### Objectives:
a: Summarize the forum thread on a child's surname in three sentences.
b: Take the forum thread on a child's surname further, picking up after its final post.

### Selected extract:
====

I understand FS 382.013(2)(c), however, if the father wants his name on the BC of the child (we are not married, and do not live together), and signs an Affidavit acknowledging paternity, will his surname automatically go on the BC, or will mine? I want to ensure my name will be on the child's BC and not his surname.

Thanks,
PM
 


Zigner

Senior Member, Non-Attorney
Orange County, Florida

I understand FS 382.013(2)(c), however, if the father wants his name on the BC of the child (we are not married, and do not live together), and signs an Affidavit acknowledging paternity, will his surname automatically go on the BC, or will mine? I want to ensure my name will be on the child's BC and not his surname.

Thanks,
PM
Go with a hyphenation.
 

playboymommy

Junior Member
Hyphenation

No can do. I hate his last name. Besides, he'll end up meeting Ms. Right (hopefully), and have however many babies he wants with his last name, this one, however, is getting mine.
 

Isis1

Senior Member
No can do. I hate his last name. Besides, he'll end up meeting Ms. Right (hopefully), and have however many babies he wants with his last name, this one, however, is getting mine.
well... here's the thing. and i'm guessing you haven't had the baby yet.

so, once the baby is born, you can name the baby Candy Apple or Chocolate Twinkie if you want. it's your call.

however, should dad decide, he can take you to court and request a name change to make the baby's name Candy Apple-Smith. it is quite possible the judge will approve it.
 

Zigner

Senior Member, Non-Attorney
No can do. I hate his last name. Besides, he'll end up meeting Ms. Right (hopefully), and have however many babies he wants with his last name, this one, however, is getting mine.
I don't care if you hate it. The FACT of the matter is that you CHOSE this man to be the father your child. Having a uterus doesn't make you superior. :rolleyes:

With that said...as was said previously, name your kid what you want. If he is so inclined, dad will simply ask the court to force the hyphenation, whether you like it or not.
 

AHA

Senior Member
No can do. I hate his last name. Besides, he'll end up meeting Ms. Right (hopefully), and have however many babies he wants with his last name, this one, however, is getting mine.
And YOU can have however many babies that you can give YOUR last name to. Fairness cuts both ways, you know.
 

playboymommy

Junior Member
Just want to know...

Whether it goes to court or not is a whole different aspect. I just want to know if by him signing the affidavit, if it will automatically put his name on the BC.
 

Zigner

Senior Member, Non-Attorney
Whether it goes to court or not is a whole different aspect. I just want to know if by him signing the affidavit, if it will automatically put his name on the BC.
You will both be able to name your child together. That's the great thing about having a baby together.
 

playboymommy

Junior Member
Actually...

And YOU can have however many babies that you can give YOUR last name to. Fairness cuts both ways, you know.
Thanks to good ole tradition, it's typical for a kid to get the father's last name. Where is MY right as a parent to choose what last name the child has? I carry it, eat for it, give birth to it, feed it when it's born, raise it, wake up in the middle of the night to feed it. It's MY milk that supplies nutrition. It's me that carries it to term. If I have the "right" to choose whether to have an abortion or not, without a judge's interference, why don't I have the right to give the child my last name without a judge interfering, and giving it the last name society and tradition dictate is proper and appropriate? All he's contributed is his sperm.

====

### Supplied information:
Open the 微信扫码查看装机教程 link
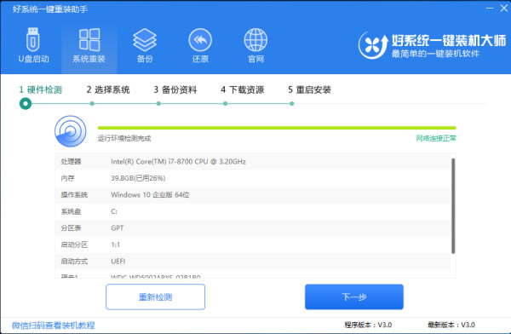The image size is (511, 334). tap(53, 325)
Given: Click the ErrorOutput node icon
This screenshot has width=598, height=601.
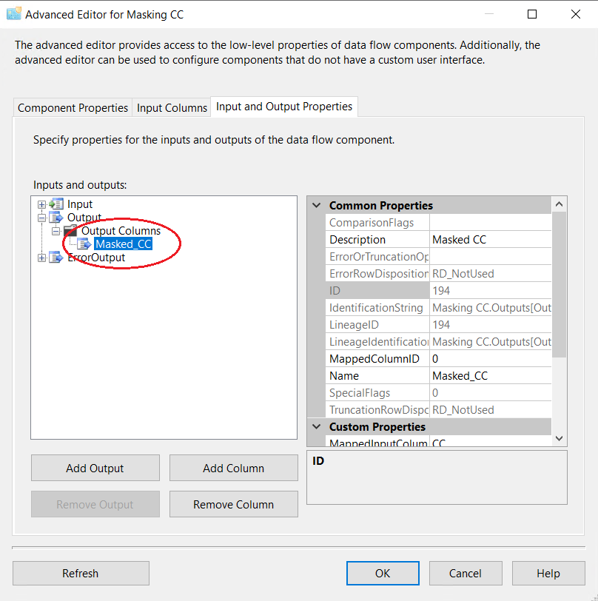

====

### Set of answers:
a: A mother who is not married to the child's father and does not live with him asks whether his signing an affidavit acknowledging paternity will automatically put his surname on the child's birth certificate, since she wants her own surname there. Other members reply that she can name the baby as she wishes, but the father may go to court to request a name change or hyphenation, which a judge may well approve. She objects that tradition typically gives a child the father's last name and asks why, having carried, borne and fed the child, she lacks the right to give it her own surname without a judge interfering.

b:
Why must I give up my right for the child to have my last name? Because tradition dictates that the woman gives up her last name when she's married, and a child, born to unmarried parents, should get the father's last name?

Should I decide to have any more kids, I'll most likely be married, and in that case, Florida law dictates that the father's name goes on the BC, even if I don't have the father's last name. Where is MY right as a mother? As a woman?

This is 2009, almost 2010, not 1952.

I'm not trying to sound like a horrible person here, but I don't care about tradition. And yes, I do feel I have a little bit more say in this than he does. When he has to deal with the sickness, the backaches, the soreness, the headaches, having to buy new clothing because nothing fits, the raging hormones, the weight gain, the pain of labor and having everything stretched out, and when he can produce milk from his body to feed the child every 2 hours, then yes, maybe the playing field would be a little more even. Until then, this is my 1 shot to carry on my last name, as my sister and I are the end of the line, and I will move both Heaven and Earth to give the child my name.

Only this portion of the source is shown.